Ramadan is a period of seeking to receive God's mercy, grace and forgiveness. It is a time where Muslims are face to face with their lower desires and seek to combat them with a dedication and love for God. It is a time where Muslims give and sacrifice all that is around them to ensure that those who have less than they do are taken care of.
As a young soldier I was afforded the time and accommodation to practice my religion and it made me a better Soldier. Because of that experience, I became a chaplain. I wanted to help other Soldiers - regardless of their faith tradition -- to help them fulfill their responsibilities to God, however they choose to serve him.
Question: What is Ramadan, and why is it so significant to our Muslim Soldiers?
Chaplain Shabazz: Ramadan has three significant objectives: to promote nearness to God; increase self- control; and encourage charity for those in need.
Question: How does it promote nearness to God for Muslims?
Chaplain Shabazz: As we bear the rigors of fasting purely for the sake of him who created us, knowing and feeling that he can see all our actions, however secret, it intensifies the consciousness of God in our hearts, resulting in a higher spiritual experience.
Question: How does self-control contribute to that process?
Chaplain Shabazz: As we develop and strengthen our powers of self-control, it enables us to resist wrongful desires and bad habits, and therefore "guard against evil." By fasting, we refrain from the natural human urges to satisfy one's appetite. We exercise our ability of self-restraint and apply that discipline to our everyday life to bring about self-improvement.

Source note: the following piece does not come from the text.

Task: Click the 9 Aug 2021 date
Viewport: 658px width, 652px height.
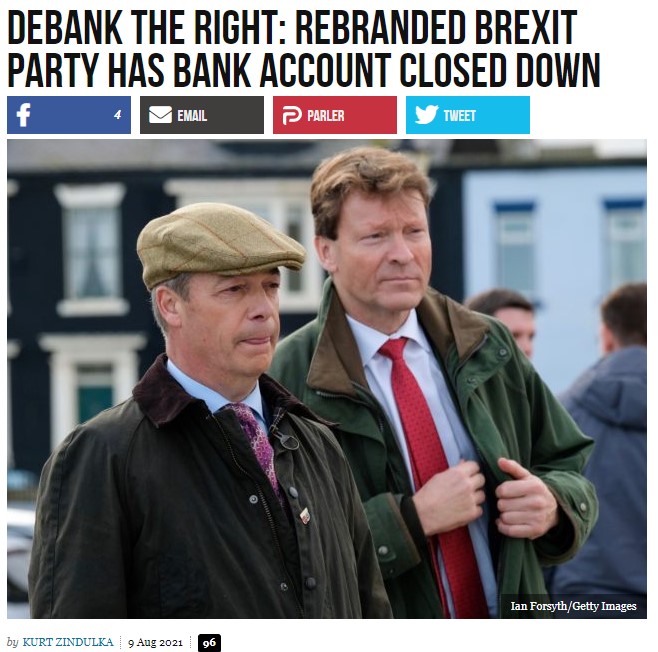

Question: What role does charity play?
Chaplain Shabazz: Charity and generosity are especially urged during Ramadan. We learn to give, and not to take. The deprivation of fasting makes us sympathize with the suffering of others, gives us a desire to alleviate it, and makes us remember the blessings of life which we normally take for granted.
Question: What religious accommodation issues do Muslim Soldiers typically have as they observe Ramadan?

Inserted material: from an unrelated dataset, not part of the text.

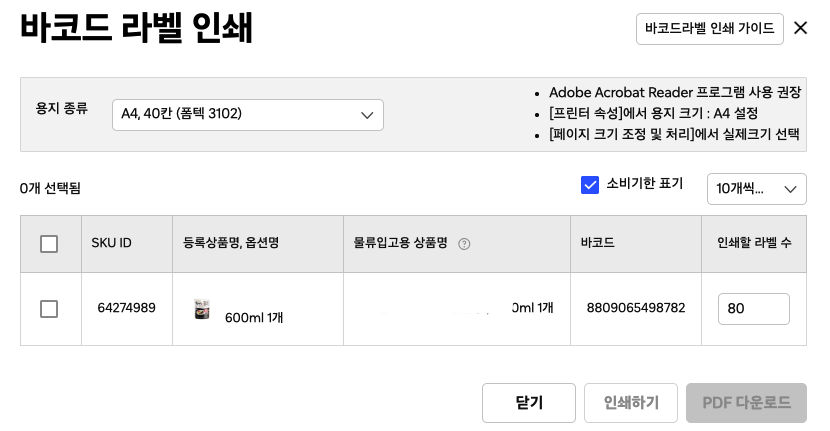
Task: Click the 바코드 column header
Action: pyautogui.click(x=597, y=243)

Chaplain Shabazz: The issues involving religious accommodation during the month of Ramadan typically occur in three areas: training exercises in the field; physical training; and proper hydration. Commanders can help Muslims Soldiers fulfill their religious requirements during Ramadan by accommodating them in a couple of ways.
First, when possible, commanders can allow Muslim Soldiers to participate in light duty when on an exercise or in the field, as opposed to strenuous duty.

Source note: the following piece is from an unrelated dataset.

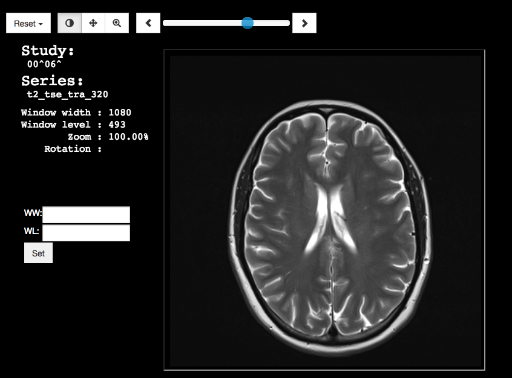Click the brain MRI image viewport

(324, 210)
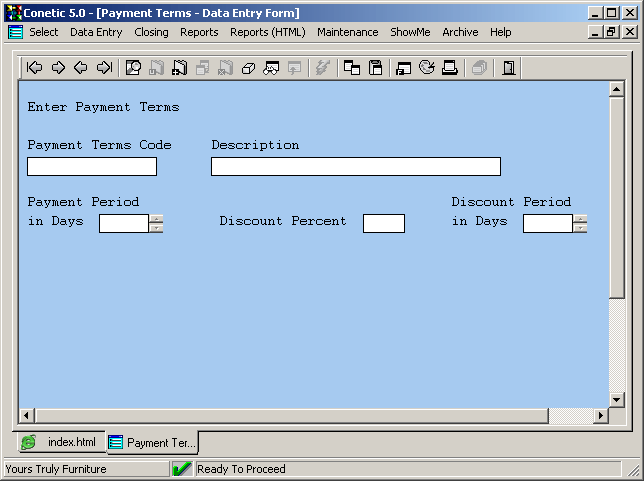
Task: Click the Discount Percent input box
Action: tap(384, 223)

Second, they can grant liberal leave during part or all of the 30-day fasting period, and grant practicing Muslim Soldiers three days of leave for Eid-Al-Fitr, the celebration that ends the 30-day fast of Ramadan.
Third, commanders can exempt Muslim Soldiers from physical training or grant them limited time outdoors during the fasting period. It's important to keep in mind that Soldiers will spend approximately 16 hours with no food or water during daylight hours, so ensuring proper hydration is a serious concern.
Finally, commanders can allow observing Muslim Soldiers time to observe the five daily prayers at a Mosque or at a designated prayer location during this time.
Question: How can non-Muslims show sensitivity and hospitality to support our Muslim Soldiers are they observe Ramadan?
Chaplain Shabazz: Family Readiness Groups, Chaplain Coffee groups or commanders can support Muslim Soldiers by volunteering to provide a meal at the end of the fast day for a Muslim Soldier. Non-Muslims can invite a Muslim Soldier over to eat at the end of the fast day during Ramadan. That goes a long way toward making the Soldier feel a part of the Army team.
Also, at the end of the 30-day fast period there is a three-day celebration during which time it's appropriate for non- Muslims to give gifts to Muslim families and their children. While Ramadan and Christmas differ in meaning to Muslims and Christians, the act of gift giving is similar between the two faiths and is appreciated in much the same way. Gift-giving during Ramadan also goes a long way toward helping our Muslim Soldiers feel more a part of the team.